:: What this exercise asks ::
A: In the passage on odorant power-law exponents, rewrite the part starting at "Previous studies have" and ending at "and physicochemical parameters.", replacing "molecular rigidity" with "structural rigidity".
B: What power-law exponent does the passage on odorant power-law exponents give for ammonia?
Text shown below:
The work of Devos et al. [3] provides corrected power-law exponents for 213 odorants, 95% of which range from 0.23 to 0.76, with a mean value of 0.44 and a median of 0.40. It turns out that these exponents are negatively correlated with n (number of atoms except hydrogens) (r = −0.26, p = 0.0001). If a quadratic model is fitted, the resulting equation suggests that power-law exponents (PLE) decrease asymptotically as n increases. Based on this observation, a nonlinear regression Equation (5) was fitted. According to this model, an exponent of 0.39 is expected for large molecules. The goodness-of-fit is low (R² = 0.094) in part due to the uncertainty of PLE values, most of which (60%) were obtained from a single literature source [3]:

$$\text{PLE}=0.386+0.36\cdot exp(-0.3\mathbf{\text{n}})$$

(5)

Interestingly, the five highest power-law exponents correspond to ammonia (1.08) and amines, which reveals an effect of the functional group as in the case of ODT. Thus, the nonlinear model a + b·exp(−0.3 n) was fitted for the different homologous series of aliphatic compounds. Molecules with double bonds and methyl substituents were also considered as it seems that these structural features do not affect PLE. The resulting equations (Table 1) suggest that higher power-law exponents correspond to small molecules with certain functional groups such as aldehydes and alcohols (Table 1).

If power-law exponents from [3] are compared with pOL values from [16], it turns out that both parameters are negatively correlated (r = −0.43, p < 0.0001). This correlation, which was discussed by other authors [31], is expressed by Equation (6) being I_N an indicator variable that takes the value 1 for compounds containing nitrogen and zero otherwise. The coefficient of determination is R² = 0.33. Figure 1 reflects an effect of functional group in pOL values that is more apparent for small molecules (thiols > aldehydes > 1-alcohols > 2-ketones). The opposite trend is observed for power-law exponents as reflected by equations in Table 1, which is consistent with the observed negative correlation between pOL and PLE:

$$\text{PLE}=0.738-0.0425\cdot \text{pOL}+0.18\cdot {\text{I}}_{\text{N}}$$

(6)

Previous studies have attempted to predict power-law exponents based on physicochemical parameters such as molecular heat capacity [32], parachor [33], molar volume at boiling point, ability to accept hydrogen bonding, or electronic polarizability [34]. Wright [31] has suggested that relatively high PLE values are associated with relatively inflexible molecular structures, which is true for compounds such as cyclohexanol (0.65), cyclopentanone (0.61) or toluene (0.51). However, other similar molecules present low exponents such as phenol (0.27), benzenethiol (0.24) or cyclohexene (0.30). Thus, the effect of molecular rigidity is uncertain, and larger compilations of PLE values would be necessary to further investigate their variability based on molecular descriptors and physicochemical parameters.
End of Text shown.
Excerpted records below:
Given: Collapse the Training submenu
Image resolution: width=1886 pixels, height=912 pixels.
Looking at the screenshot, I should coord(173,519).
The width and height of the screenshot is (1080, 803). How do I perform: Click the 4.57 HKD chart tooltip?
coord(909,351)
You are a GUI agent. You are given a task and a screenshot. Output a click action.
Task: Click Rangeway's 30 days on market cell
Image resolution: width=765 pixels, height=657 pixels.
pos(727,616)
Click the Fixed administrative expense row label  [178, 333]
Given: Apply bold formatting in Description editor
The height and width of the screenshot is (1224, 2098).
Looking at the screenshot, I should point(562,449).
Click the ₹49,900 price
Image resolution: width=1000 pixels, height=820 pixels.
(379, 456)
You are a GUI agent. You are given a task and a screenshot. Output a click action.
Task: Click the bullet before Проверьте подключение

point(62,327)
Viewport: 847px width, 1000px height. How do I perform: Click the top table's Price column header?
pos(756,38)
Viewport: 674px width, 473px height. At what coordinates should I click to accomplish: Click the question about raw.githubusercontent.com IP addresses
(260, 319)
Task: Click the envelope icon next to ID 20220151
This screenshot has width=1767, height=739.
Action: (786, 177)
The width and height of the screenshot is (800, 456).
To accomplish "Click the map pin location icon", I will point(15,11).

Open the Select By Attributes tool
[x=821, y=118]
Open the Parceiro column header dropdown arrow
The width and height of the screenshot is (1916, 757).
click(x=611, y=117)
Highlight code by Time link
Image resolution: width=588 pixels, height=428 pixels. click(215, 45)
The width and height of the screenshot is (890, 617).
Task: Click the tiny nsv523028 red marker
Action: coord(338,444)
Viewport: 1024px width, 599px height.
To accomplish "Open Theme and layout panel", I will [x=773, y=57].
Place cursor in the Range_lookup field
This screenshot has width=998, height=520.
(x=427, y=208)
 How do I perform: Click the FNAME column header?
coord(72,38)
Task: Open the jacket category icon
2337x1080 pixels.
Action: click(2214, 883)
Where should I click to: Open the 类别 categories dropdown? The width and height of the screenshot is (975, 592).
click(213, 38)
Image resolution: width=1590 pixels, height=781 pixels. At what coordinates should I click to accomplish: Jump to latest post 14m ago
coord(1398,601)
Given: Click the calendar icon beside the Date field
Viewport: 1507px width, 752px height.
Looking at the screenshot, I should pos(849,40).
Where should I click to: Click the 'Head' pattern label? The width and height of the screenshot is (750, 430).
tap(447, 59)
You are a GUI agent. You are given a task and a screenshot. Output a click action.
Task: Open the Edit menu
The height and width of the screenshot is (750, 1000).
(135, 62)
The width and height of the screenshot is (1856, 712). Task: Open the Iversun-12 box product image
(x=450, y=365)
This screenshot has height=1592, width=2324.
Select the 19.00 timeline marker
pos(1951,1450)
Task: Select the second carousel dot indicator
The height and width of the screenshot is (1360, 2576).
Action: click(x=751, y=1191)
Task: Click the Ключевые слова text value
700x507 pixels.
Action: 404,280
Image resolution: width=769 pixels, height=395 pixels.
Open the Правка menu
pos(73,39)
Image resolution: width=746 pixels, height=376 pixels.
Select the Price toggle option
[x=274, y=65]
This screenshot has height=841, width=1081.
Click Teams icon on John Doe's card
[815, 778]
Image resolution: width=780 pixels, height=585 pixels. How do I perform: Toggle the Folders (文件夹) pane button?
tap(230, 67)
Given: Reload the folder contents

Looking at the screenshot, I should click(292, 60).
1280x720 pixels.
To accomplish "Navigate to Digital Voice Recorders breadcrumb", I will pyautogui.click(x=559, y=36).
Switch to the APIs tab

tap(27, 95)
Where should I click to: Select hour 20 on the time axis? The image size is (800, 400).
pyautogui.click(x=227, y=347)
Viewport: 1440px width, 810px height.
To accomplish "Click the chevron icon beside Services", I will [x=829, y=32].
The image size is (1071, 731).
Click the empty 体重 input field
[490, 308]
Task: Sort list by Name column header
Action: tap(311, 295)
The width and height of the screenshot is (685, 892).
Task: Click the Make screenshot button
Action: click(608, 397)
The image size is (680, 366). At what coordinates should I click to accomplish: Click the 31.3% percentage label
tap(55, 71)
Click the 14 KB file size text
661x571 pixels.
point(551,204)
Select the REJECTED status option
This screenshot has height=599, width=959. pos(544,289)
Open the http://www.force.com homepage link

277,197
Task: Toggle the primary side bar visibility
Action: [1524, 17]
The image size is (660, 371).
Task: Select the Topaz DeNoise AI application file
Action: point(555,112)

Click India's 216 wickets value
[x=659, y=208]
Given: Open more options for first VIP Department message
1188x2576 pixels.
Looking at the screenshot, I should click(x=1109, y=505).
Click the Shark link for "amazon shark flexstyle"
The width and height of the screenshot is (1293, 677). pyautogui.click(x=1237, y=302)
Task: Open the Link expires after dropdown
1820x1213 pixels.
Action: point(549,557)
End of Excerpted records.
:: Per-task answers ::
A:
Previous studies have attempted to predict power-law exponents based on physicochemical parameters such as molecular heat capacity [32], parachor [33], molar volume at boiling point, ability to accept hydrogen bonding, or electronic polarizability [34]. Wright [31] has suggested that relatively high PLE values are associated with relatively inflexible molecular structures, which is true for compounds such as cyclohexanol (0.65), cyclopentanone (0.61) or toluene (0.51). However, other similar molecules present low exponents such as phenol (0.27), benzenethiol (0.24) or cyclohexene (0.30). Thus, the effect of structural rigidity is uncertain, and larger compilations of PLE values would be necessary to further investigate their variability based on molecular descriptors and physicochemical parameters.

B: 1.08